The ruling by NLRB Acting Regional Director Janet Little marks a significant victory for the beverage distributor in its long-running dispute with drivers, warehouse workers and other employees who went on strike in September 2024 after failing to reach a new contract.
Little’s ruling states that the Teamsters union’s status as the exclusive bargaining representative of Eugene, Newport and Coos Bay Bigfoot employees is invalid, because a majority of covered employees voted in November 2024 to no longer be represented by the union.
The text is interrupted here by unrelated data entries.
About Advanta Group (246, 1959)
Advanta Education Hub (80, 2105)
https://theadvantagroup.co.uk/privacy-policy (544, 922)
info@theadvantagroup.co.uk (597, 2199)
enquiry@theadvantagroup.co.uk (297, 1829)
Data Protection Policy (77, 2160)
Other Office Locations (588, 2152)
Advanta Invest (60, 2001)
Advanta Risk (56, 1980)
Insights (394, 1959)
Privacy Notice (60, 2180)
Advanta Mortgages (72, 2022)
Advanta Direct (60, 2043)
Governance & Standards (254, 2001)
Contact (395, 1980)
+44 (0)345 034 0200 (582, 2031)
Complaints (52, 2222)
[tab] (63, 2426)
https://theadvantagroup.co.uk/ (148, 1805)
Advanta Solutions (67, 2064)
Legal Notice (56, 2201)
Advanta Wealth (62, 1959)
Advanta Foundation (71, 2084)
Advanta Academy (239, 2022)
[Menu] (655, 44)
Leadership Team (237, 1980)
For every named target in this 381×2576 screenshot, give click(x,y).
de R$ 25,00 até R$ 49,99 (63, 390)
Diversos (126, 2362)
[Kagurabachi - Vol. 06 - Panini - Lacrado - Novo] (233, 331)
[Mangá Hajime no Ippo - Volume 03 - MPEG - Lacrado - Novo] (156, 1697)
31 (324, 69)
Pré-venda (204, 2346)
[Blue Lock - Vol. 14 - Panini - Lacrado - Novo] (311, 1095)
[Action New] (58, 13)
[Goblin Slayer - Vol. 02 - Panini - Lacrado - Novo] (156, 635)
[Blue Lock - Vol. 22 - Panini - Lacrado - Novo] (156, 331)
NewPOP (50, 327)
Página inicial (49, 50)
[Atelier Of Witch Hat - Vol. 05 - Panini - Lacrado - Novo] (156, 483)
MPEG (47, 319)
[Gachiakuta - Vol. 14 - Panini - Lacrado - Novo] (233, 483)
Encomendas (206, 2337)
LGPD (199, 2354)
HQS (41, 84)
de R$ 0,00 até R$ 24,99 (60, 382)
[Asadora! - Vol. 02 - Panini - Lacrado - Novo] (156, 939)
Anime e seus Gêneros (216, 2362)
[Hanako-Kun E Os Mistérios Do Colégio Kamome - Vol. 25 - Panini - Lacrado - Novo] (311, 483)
Union-represented employees have long contended the decertification vote was illegitimate and spearheaded by company management. They allege the company got temporary employees it hired to replace striking workers to sign the petitions.
The NLRB ruling dismissed that claim.
“There was no evidence that (Bigfoot) was involved in the collection of the signatures,” the ruling said. “The signatures were collected following the expiration of the contract, and the signatures were verified.”
The Teamsters union has until Jan. 23 to appeal the ruling. The complaints are considered active until the window passes or appeal options are exhausted, an NLRB spokesman said.
Teamsters officials didn’t immediately return messages seeking comment.
The labor saga has roiled Bigfoot’s Eugene operation, with picketers frequently lining McVay Highway in front of the company’s Eugene distribution center over the past 16 months. Both sides have accused the other of intimidation and threatening behavior.
Bigfoot has always maintained that federal law allowed the company to replace striking workers because their strike was economic in nature, rather than stemming from unfair labor practices.
It’s a critical distinction. Employers, under federal labor law, have more flexibility to hire replacement workers during a strike if the union’s intent is to gain economic concessions from an employer.
Little’s ruling cited an NLRB investigation into alleged threats against workers by Bigfoot, which determined “that at the time of these alleged threats, the employees were engaged in an economic strike.”
The NLRB ruling dismissed seven complaints against Bigfoot by the union. They include claims the company interfered with employees’ rights to have union representatives present in investigatory interviews and that Bigfoot refused to provide information to the union. In both cases, Little ruled the union decertification rendered the cases moot since employees weren’t legally represented.
Eight other complaints filed by the union against Bigfoot since September 2024 are still listed as active in NLRB’s case registry. Seven of them allege that the company unlawfully surveilled employees, issued threats and asked about their support for the union. Another complaint, filed last May, alleges Bigfoot unilaterally changed workers’ contract terms and terms of employment.
“We are confident the NLRB will conclude Bigfoot’s actions were lawful – like how they ruled on the these seven complaints,” a company spokesperson said.
Bigfoot co-presidents Eric Forrest and Andy Moore hailed the dismissal rulings in a Jan. 14 letter to vendors.
“As you may remember, despite Bigfoot’s prolonged bargaining and exhaustive efforts to reach a resolution, union leadership did not allow members to vote on the last, best and final employer proposal,” the letter stated. “The proposal would have kept the existing team among the highest compensated in the beverage distribution industry. Even when Bigfoot offered to grandfather in current union members in the existing Teamsters pension plan, the union rejected the offer without taking a vote.” Their letter didn’t mention the other active cases.
Contract negotiations between Bigfoot and the union broke down in 2024 over the company’s plan to replace the workers’ pension with a 401(k). Bigfoot has called its compensation package generous, noting that the plan included a 9% employer contribution accompanied by wage increases. Union officials call the package a bait-and-switch, contending that employees would have to invest their entire wage increase into the 401(k) plan to get close to the value of their pension.
Bigfoot employs about 430 people in Oregon, up from 390 people six years ago.
“We are pleased that the actions we took in the best interest of our team members have been verified as being legal and just,” Bigfoot’s letter to vendors said. “We will continue to partner with your business and remain committed to our community.”
Eight picketers milled about outside Bigfoot’s Eugene distribution center Thursday morning. One held a sign reading, “This company is unfair to union workers.”
A picketer who declined to give his name said he was aware of the ruling, but noted that other complaints against Bigfoot are still open.
“We’re deciding what our next steps are going to be,” he said. “We’re keeping on the line.”